José Alberto Lourenço
“O capitalismo (...) tornou-se rei e senhor dos destinos da agricultura no mundo. Compreender isto é fundamental para percebermos o que está em causa e para nos reapropriarmos do direito a produzir como entendermos, assim como o direito à protecção do nosso espaço. A isto se chama soberania alimentar.”
João Vieira
A produção nacional e o papel do Estado
Aumentar e diversificar a produção nacional é fundamental para reduzir défices e dependências, criar riqueza e emprego, defender a soberania do País. Esta é desde sempre uma linha fundamental da acção do PCP.

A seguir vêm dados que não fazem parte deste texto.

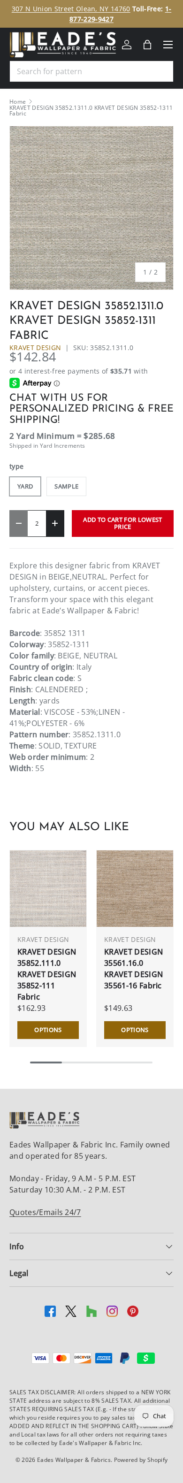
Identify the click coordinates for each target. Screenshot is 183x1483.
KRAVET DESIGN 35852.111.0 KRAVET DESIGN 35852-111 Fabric (46, 974)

Na intervenção que proferiu na quinta-feira, no encerramento do seminário O papel da produção nacional no desenvolvimento do País – o impacto das políticas da União Europeia, Jerónimo de Sousa realçou ser necessário que o Estado «assuma o papel de planeador estratégico, conduzindo o desenvolvimento do tecido produtivo português, na produção de bens e emprego». A necessária reindustrialização do País deve assentar nas prioridades e potencialidades nacionais e não numa qualquer «divisão europeia do trabalho» ao serviço dos interesses do grande capital multinacional e das grandes potências.
Ao Estado deverá ainda caber um papel activo como promotor e operador de activos industriais», de modo a «colmatar anos e anos de atrasos e danos causados pela política de direita». O controlo público de sectores estratégicos é outra das medidas que se impõem, fundamentalmente naqueles que se revelam suportes «decisivos de toda a actividade económica, como a energia e as telecomunicações, hoje dominadas por grupos oligopolistas, fundamentalmente de capital estrangeiro, cobrando lucros e rendas que custam caro à economia nacional».
Travar as negociatas e manobras envolvendo importantes empresas nacionais é outra das matérias urgentes a que o Estado tem de responder, garantiu o Secretário-geral, dando os exemplos da venda das barragens da EDP ou a alienação, pela Galp, da Galp Gás Natural Distribuição.
A substituição de importações por produção nacional é, nesta área, uma questão central para o desenvolvimento do País. O PCP já identificou as quatro áreas em que é absolutamente estratégico proceder a essa substituição: os alimentos, os medicamentos, os meios e equipamentos de transporte, e a energia. Estas áreas, por sua vez, envolvem múltiplos sectores industriais já existentes ou a criar no nosso País. A utilização das verbas do PRR para reconstituir e desenvolver o aparelho produtivo nacional é outra prioridade imediata, sendo necessário para tal redefinir os condicionalismos que lhe estão associados.